MATERIAL SUPPLIED Block Start

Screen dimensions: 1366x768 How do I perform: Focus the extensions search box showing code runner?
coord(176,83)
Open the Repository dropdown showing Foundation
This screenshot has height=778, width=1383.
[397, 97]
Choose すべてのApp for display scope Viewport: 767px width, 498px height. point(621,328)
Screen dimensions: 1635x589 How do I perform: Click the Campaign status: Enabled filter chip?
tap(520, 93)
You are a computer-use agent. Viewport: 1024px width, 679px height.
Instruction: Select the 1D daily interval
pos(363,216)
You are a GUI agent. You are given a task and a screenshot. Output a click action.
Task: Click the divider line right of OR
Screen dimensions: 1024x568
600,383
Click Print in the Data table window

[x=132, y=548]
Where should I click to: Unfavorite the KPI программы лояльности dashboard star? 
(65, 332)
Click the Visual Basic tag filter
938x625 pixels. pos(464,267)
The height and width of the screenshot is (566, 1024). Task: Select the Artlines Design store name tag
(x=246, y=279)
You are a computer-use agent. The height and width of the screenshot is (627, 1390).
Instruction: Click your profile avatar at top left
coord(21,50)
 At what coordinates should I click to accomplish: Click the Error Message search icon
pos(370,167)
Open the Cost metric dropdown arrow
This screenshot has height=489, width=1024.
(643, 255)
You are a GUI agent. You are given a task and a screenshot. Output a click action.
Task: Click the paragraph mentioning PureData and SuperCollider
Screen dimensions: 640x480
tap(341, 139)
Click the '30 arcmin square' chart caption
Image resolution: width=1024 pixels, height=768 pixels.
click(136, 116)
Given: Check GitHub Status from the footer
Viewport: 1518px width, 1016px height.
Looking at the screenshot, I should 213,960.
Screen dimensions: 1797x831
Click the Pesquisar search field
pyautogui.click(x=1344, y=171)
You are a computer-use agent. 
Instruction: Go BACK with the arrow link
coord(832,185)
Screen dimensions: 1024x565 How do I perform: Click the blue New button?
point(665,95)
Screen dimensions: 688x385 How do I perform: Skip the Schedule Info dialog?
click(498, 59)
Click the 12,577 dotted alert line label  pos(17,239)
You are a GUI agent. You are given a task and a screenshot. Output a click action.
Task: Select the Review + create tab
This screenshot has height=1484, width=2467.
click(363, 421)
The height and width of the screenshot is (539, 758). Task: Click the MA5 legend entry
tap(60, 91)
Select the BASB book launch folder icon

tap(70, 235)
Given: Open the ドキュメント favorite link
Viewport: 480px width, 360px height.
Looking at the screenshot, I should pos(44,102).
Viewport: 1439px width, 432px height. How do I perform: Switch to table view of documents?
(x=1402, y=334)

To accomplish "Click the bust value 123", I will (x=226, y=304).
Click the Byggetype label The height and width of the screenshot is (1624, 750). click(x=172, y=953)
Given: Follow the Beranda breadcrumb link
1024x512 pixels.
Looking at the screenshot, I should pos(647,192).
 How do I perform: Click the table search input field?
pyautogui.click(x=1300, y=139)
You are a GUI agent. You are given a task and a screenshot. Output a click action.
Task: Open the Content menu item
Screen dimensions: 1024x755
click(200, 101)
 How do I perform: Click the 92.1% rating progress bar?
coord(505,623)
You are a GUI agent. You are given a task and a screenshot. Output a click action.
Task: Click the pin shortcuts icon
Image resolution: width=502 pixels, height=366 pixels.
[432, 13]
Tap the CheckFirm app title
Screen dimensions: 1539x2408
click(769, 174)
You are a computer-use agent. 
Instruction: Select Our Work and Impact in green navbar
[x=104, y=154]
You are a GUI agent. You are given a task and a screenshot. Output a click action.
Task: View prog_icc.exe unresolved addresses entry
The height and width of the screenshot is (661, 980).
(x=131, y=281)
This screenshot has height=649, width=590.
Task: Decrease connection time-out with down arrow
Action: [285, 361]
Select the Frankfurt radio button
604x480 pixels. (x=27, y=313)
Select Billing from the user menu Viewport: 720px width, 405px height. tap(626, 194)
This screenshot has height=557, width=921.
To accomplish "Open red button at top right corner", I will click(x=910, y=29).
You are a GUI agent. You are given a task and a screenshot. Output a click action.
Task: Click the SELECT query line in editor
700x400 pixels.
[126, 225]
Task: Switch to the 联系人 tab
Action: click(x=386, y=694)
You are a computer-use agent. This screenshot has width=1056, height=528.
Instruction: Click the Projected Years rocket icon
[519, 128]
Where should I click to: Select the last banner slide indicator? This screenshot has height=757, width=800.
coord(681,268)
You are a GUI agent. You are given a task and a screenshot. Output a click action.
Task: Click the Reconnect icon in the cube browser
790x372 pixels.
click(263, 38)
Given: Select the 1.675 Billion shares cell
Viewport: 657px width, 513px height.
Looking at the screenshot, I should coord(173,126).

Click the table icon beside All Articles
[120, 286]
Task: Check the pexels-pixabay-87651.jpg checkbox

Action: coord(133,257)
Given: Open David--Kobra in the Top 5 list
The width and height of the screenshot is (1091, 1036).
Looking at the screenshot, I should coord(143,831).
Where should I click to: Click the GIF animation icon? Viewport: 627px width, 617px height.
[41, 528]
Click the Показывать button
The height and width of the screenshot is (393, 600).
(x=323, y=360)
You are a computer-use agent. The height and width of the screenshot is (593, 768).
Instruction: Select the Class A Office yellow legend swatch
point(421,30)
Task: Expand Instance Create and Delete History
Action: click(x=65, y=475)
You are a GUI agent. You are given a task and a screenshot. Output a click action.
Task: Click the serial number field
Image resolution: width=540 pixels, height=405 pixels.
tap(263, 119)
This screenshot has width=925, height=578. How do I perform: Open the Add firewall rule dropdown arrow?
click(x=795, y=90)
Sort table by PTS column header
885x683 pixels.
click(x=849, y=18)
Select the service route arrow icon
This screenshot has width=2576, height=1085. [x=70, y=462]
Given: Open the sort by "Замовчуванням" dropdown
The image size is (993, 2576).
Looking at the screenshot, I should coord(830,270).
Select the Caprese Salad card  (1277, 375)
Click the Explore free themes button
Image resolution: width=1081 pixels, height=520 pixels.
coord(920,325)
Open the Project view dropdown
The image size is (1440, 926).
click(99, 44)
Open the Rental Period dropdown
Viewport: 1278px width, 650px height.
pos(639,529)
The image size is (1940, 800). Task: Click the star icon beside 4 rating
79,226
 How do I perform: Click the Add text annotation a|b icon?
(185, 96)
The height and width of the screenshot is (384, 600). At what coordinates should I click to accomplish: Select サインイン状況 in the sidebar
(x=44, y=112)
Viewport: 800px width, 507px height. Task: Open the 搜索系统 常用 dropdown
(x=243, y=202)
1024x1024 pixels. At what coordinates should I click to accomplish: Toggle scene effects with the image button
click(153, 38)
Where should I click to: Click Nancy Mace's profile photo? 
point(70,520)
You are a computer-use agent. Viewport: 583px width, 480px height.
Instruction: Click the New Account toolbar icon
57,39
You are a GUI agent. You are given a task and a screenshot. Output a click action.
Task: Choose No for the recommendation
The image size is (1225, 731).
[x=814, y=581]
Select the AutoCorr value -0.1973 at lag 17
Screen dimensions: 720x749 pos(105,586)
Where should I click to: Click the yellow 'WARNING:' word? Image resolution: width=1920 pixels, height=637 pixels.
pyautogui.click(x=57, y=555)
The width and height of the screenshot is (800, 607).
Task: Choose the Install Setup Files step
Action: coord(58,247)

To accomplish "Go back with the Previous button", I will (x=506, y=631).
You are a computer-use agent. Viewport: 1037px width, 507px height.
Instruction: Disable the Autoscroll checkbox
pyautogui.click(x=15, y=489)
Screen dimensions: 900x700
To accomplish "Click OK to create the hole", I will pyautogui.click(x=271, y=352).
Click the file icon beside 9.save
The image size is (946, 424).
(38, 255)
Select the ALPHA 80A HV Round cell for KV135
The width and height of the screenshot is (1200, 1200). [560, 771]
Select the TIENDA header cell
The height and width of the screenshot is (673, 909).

MATERIAL SUPPLIED Block End

-- PROBLEM REQUIREMENTS --
The answer should be an exact reproduction of all the entries.

-- ANSWER SPACE --
Screen dimensions: 1366x768 How do I perform: Focus the extensions search box showing code runner?
coord(176,83)
Open the Repository dropdown showing Foundation
This screenshot has height=778, width=1383.
[397, 97]
Choose すべてのApp for display scope Viewport: 767px width, 498px height. point(621,328)
Screen dimensions: 1635x589 How do I perform: Click the Campaign status: Enabled filter chip?
tap(520, 93)
You are a computer-use agent. Viewport: 1024px width, 679px height.
Instruction: Select the 1D daily interval
pos(363,216)
You are a GUI agent. You are given a task and a screenshot. Output a click action.
Task: Click the divider line right of OR
Screen dimensions: 1024x568
600,383
Click Print in the Data table window

[x=132, y=548]
Where should I click to: Unfavorite the KPI программы лояльности dashboard star? 
(65, 332)
Click the Visual Basic tag filter
938x625 pixels. pos(464,267)
The height and width of the screenshot is (566, 1024). Task: Select the Artlines Design store name tag
(x=246, y=279)
You are a computer-use agent. The height and width of the screenshot is (627, 1390).
Instruction: Click your profile avatar at top left
coord(21,50)
 At what coordinates should I click to accomplish: Click the Error Message search icon
pos(370,167)
Open the Cost metric dropdown arrow
This screenshot has height=489, width=1024.
(643, 255)
You are a GUI agent. You are given a task and a screenshot. Output a click action.
Task: Click the paragraph mentioning PureData and SuperCollider
Screen dimensions: 640x480
tap(341, 139)
Click the '30 arcmin square' chart caption
Image resolution: width=1024 pixels, height=768 pixels.
click(136, 116)
Given: Check GitHub Status from the footer
Viewport: 1518px width, 1016px height.
Looking at the screenshot, I should 213,960.
Screen dimensions: 1797x831
Click the Pesquisar search field
pyautogui.click(x=1344, y=171)
You are a computer-use agent. 
Instruction: Go BACK with the arrow link
coord(832,185)
Screen dimensions: 1024x565 How do I perform: Click the blue New button?
point(665,95)
Screen dimensions: 688x385 How do I perform: Skip the Schedule Info dialog?
click(498, 59)
Click the 12,577 dotted alert line label  pos(17,239)
You are a GUI agent. You are given a task and a screenshot. Output a click action.
Task: Select the Review + create tab
This screenshot has height=1484, width=2467.
click(363, 421)
The height and width of the screenshot is (539, 758). Task: Click the MA5 legend entry
tap(60, 91)
Select the BASB book launch folder icon

tap(70, 235)
Given: Open the ドキュメント favorite link
Viewport: 480px width, 360px height.
Looking at the screenshot, I should pos(44,102).
Viewport: 1439px width, 432px height. How do I perform: Switch to table view of documents?
(x=1402, y=334)

To accomplish "Click the bust value 123", I will (x=226, y=304).
Click the Byggetype label The height and width of the screenshot is (1624, 750). click(x=172, y=953)
Given: Follow the Beranda breadcrumb link
1024x512 pixels.
Looking at the screenshot, I should pos(647,192).
 How do I perform: Click the table search input field?
pyautogui.click(x=1300, y=139)
You are a GUI agent. You are given a task and a screenshot. Output a click action.
Task: Open the Content menu item
Screen dimensions: 1024x755
click(200, 101)
 How do I perform: Click the 92.1% rating progress bar?
coord(505,623)
You are a GUI agent. You are given a task and a screenshot. Output a click action.
Task: Click the pin shortcuts icon
Image resolution: width=502 pixels, height=366 pixels.
[432, 13]
Tap the CheckFirm app title
Screen dimensions: 1539x2408
click(769, 174)
You are a computer-use agent. 
Instruction: Select Our Work and Impact in green navbar
[x=104, y=154]
You are a GUI agent. You are given a task and a screenshot. Output a click action.
Task: View prog_icc.exe unresolved addresses entry
The height and width of the screenshot is (661, 980).
(x=131, y=281)
This screenshot has height=649, width=590.
Task: Decrease connection time-out with down arrow
Action: [285, 361]
Select the Frankfurt radio button
604x480 pixels. (x=27, y=313)
Select Billing from the user menu Viewport: 720px width, 405px height. tap(626, 194)
This screenshot has height=557, width=921.
To accomplish "Open red button at top right corner", I will click(x=910, y=29).
You are a GUI agent. You are given a task and a screenshot. Output a click action.
Task: Click the SELECT query line in editor
700x400 pixels.
[126, 225]
Task: Switch to the 联系人 tab
Action: click(x=386, y=694)
You are a computer-use agent. This screenshot has width=1056, height=528.
Instruction: Click the Projected Years rocket icon
[519, 128]
Where should I click to: Select the last banner slide indicator? This screenshot has height=757, width=800.
coord(681,268)
You are a GUI agent. You are given a task and a screenshot. Output a click action.
Task: Click the Reconnect icon in the cube browser
790x372 pixels.
click(263, 38)
Given: Select the 1.675 Billion shares cell
Viewport: 657px width, 513px height.
Looking at the screenshot, I should coord(173,126).

Click the table icon beside All Articles
[120, 286]
Task: Check the pexels-pixabay-87651.jpg checkbox

Action: coord(133,257)
Given: Open David--Kobra in the Top 5 list
The width and height of the screenshot is (1091, 1036).
Looking at the screenshot, I should coord(143,831).
Where should I click to: Click the GIF animation icon? Viewport: 627px width, 617px height.
[41, 528]
Click the Показывать button
The height and width of the screenshot is (393, 600).
(x=323, y=360)
You are a computer-use agent. The height and width of the screenshot is (593, 768).
Instruction: Select the Class A Office yellow legend swatch
point(421,30)
Task: Expand Instance Create and Delete History
Action: click(x=65, y=475)
You are a GUI agent. You are given a task and a screenshot. Output a click action.
Task: Click the serial number field
Image resolution: width=540 pixels, height=405 pixels.
tap(263, 119)
This screenshot has width=925, height=578. How do I perform: Open the Add firewall rule dropdown arrow?
click(x=795, y=90)
Sort table by PTS column header
885x683 pixels.
click(x=849, y=18)
Select the service route arrow icon
This screenshot has width=2576, height=1085. [x=70, y=462]
Given: Open the sort by "Замовчуванням" dropdown
The image size is (993, 2576).
Looking at the screenshot, I should coord(830,270).
Select the Caprese Salad card  (1277, 375)
Click the Explore free themes button
Image resolution: width=1081 pixels, height=520 pixels.
coord(920,325)
Open the Project view dropdown
The image size is (1440, 926).
click(99, 44)
Open the Rental Period dropdown
Viewport: 1278px width, 650px height.
pos(639,529)
The image size is (1940, 800). Task: Click the star icon beside 4 rating
79,226
 How do I perform: Click the Add text annotation a|b icon?
(185, 96)
The height and width of the screenshot is (384, 600). At what coordinates should I click to accomplish: Select サインイン状況 in the sidebar
(x=44, y=112)
Viewport: 800px width, 507px height. Task: Open the 搜索系统 常用 dropdown
(x=243, y=202)
1024x1024 pixels. At what coordinates should I click to accomplish: Toggle scene effects with the image button
click(153, 38)
Where should I click to: Click Nancy Mace's profile photo? 
point(70,520)
You are a computer-use agent. Viewport: 583px width, 480px height.
Instruction: Click the New Account toolbar icon
57,39
You are a GUI agent. You are given a task and a screenshot. Output a click action.
Task: Choose No for the recommendation
The image size is (1225, 731).
[x=814, y=581]
Select the AutoCorr value -0.1973 at lag 17
Screen dimensions: 720x749 pos(105,586)
Where should I click to: Click the yellow 'WARNING:' word? Image resolution: width=1920 pixels, height=637 pixels.
pyautogui.click(x=57, y=555)
The width and height of the screenshot is (800, 607).
Task: Choose the Install Setup Files step
Action: coord(58,247)

To accomplish "Go back with the Previous button", I will (x=506, y=631).
You are a computer-use agent. Viewport: 1037px width, 507px height.
Instruction: Disable the Autoscroll checkbox
pyautogui.click(x=15, y=489)
Screen dimensions: 900x700
To accomplish "Click OK to create the hole", I will pyautogui.click(x=271, y=352).
Click the file icon beside 9.save
The image size is (946, 424).
(38, 255)
Select the ALPHA 80A HV Round cell for KV135
The width and height of the screenshot is (1200, 1200). [560, 771]
Select the TIENDA header cell
The height and width of the screenshot is (673, 909).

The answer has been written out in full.